Ese nombre está íntimamente ligado a la orden franciscana. Quiere decir “pedacito” en italiano, en referencia a un pequeño terreno que le cedieron a San Francisco para construir su primera iglesia en Asís. Ese humildísimo templo, casa matriz de la orden hoy embutido dentro de la gigantesca basílica renacentista, fue dedicado por el santo a Santa María de los Ángeles, aunque vulgarmente se le llamaba la Porciúncula. Quizá fue el terremoto que sintieron al llegar lo que llevó a fray Juan Crespi a una asociación de ideas, puesto que Asís es una zona de movimientos sísmicos, el caso es que aquella lejana primera iglesia franciscana de Italia determinaría el nombre de Los Ángeles.

Premonición

Fue otro gobernador, un andaluz de Bailén muy eficaz llamado Felipe de Neve , quien, recogiendo la sugerencia de fray Juan Crespi , asentó junto al Porciúncula a un puñado de pobladores y fundó un pueblo con aprobación real. El núcleo original estaba compuesto solamente por once familias, con un total de 44 personas. La composición de ese vecindario original de Los Ángeles era ya una premonición de la urbe cosmopolita, del melting pot de razas y culturas que es ahora Los Ángeles.
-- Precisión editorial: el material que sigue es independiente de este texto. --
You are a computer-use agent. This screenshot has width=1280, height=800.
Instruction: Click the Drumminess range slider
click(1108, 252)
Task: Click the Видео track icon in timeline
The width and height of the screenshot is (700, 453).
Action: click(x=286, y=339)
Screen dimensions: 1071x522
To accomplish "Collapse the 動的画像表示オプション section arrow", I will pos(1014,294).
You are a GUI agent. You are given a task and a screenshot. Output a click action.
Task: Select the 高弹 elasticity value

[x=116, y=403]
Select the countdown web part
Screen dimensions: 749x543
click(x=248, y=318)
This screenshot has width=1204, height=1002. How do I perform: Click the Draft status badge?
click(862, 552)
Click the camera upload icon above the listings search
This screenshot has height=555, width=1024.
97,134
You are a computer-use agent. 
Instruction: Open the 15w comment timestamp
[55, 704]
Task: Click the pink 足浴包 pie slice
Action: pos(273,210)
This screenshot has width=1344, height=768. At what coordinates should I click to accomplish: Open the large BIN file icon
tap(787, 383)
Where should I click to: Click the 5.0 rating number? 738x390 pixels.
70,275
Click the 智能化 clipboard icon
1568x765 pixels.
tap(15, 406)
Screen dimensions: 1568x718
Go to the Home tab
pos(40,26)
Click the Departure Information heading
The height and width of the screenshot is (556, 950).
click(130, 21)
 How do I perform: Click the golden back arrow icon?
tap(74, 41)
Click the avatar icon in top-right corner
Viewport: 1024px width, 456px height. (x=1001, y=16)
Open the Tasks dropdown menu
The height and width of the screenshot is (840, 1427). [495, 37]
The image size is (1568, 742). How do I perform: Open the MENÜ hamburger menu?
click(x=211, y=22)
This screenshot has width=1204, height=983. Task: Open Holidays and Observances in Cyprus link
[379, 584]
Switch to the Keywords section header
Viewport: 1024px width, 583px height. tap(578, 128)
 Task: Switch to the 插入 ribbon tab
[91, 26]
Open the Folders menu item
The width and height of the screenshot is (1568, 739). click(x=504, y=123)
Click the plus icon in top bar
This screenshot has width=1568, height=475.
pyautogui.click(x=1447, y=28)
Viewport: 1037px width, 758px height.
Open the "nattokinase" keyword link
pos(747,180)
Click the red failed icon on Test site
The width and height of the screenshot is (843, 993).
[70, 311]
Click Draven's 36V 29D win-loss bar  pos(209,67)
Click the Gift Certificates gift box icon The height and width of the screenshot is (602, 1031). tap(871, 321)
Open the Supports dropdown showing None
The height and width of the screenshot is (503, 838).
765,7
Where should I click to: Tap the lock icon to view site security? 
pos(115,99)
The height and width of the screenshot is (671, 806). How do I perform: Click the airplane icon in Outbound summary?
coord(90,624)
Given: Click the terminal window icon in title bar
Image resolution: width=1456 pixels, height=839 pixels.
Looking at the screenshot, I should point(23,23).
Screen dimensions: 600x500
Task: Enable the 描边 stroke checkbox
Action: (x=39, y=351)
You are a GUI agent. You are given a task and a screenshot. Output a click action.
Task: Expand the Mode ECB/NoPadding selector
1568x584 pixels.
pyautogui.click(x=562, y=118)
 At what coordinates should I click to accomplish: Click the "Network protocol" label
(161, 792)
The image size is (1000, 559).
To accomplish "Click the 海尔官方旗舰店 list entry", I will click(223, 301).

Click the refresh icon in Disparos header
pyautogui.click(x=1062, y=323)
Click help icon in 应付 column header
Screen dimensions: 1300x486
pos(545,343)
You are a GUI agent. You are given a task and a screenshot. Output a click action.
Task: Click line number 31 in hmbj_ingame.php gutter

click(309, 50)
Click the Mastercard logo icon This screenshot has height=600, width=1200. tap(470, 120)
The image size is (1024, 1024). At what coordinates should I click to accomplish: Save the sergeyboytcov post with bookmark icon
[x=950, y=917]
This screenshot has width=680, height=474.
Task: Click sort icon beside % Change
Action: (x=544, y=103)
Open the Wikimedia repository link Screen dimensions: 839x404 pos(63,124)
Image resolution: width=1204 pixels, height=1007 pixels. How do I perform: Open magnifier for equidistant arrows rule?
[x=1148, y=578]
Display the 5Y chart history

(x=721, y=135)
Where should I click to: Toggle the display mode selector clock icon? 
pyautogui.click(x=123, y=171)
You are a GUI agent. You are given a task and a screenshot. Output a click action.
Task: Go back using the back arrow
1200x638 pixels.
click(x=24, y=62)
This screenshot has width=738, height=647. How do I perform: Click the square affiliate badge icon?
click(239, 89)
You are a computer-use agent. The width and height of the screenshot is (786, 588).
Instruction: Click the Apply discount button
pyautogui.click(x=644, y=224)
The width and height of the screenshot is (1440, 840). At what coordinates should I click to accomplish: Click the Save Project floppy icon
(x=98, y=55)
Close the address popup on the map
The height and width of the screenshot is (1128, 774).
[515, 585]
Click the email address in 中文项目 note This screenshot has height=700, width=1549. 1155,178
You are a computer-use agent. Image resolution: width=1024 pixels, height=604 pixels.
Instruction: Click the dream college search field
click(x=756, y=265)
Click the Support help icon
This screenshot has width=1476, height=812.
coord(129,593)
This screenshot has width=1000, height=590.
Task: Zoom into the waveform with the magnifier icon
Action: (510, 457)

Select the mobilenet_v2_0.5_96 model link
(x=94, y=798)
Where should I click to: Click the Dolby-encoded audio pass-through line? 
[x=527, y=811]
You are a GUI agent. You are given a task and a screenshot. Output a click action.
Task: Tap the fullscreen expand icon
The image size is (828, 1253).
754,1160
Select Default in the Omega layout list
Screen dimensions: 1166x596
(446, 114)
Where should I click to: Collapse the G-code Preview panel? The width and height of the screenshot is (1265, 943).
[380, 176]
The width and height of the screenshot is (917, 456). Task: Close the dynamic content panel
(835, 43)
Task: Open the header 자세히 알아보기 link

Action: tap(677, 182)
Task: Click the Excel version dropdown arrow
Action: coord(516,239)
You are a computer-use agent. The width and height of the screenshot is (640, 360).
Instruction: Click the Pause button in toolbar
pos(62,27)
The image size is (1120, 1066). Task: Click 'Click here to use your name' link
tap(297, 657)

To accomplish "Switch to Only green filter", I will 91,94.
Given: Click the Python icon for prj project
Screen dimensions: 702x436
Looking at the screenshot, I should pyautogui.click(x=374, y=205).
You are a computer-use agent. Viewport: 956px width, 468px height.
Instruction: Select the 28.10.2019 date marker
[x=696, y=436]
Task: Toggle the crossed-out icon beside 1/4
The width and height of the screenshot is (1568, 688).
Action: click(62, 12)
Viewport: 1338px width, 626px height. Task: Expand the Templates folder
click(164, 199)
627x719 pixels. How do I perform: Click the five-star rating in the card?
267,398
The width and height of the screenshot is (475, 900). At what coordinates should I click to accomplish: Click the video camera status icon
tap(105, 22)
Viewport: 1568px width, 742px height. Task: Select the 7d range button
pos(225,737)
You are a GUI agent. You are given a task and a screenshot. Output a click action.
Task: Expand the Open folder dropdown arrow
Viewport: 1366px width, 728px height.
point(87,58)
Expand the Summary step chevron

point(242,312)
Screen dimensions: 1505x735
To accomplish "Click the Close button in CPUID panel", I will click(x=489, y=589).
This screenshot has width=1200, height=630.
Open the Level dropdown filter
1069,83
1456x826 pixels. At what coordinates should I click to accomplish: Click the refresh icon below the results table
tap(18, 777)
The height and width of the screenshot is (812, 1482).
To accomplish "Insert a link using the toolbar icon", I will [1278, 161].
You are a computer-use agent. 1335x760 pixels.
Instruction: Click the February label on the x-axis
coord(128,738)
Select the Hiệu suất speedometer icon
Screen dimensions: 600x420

De los once varones cabezas de familia había dos españoles, cuatro indios, un mestizo, dos negros y dos mulatos. En cuanto a las once esposas, eran todas mulatas o indias, y los 22 niños, un producto multiétnico de todas esas combinaciones. Este pequeño pueblecito, alrededor de la plaza Olvera, es hoy el centro histórico de la ciudad de Los Ángeles, la conocida como Olvera Street.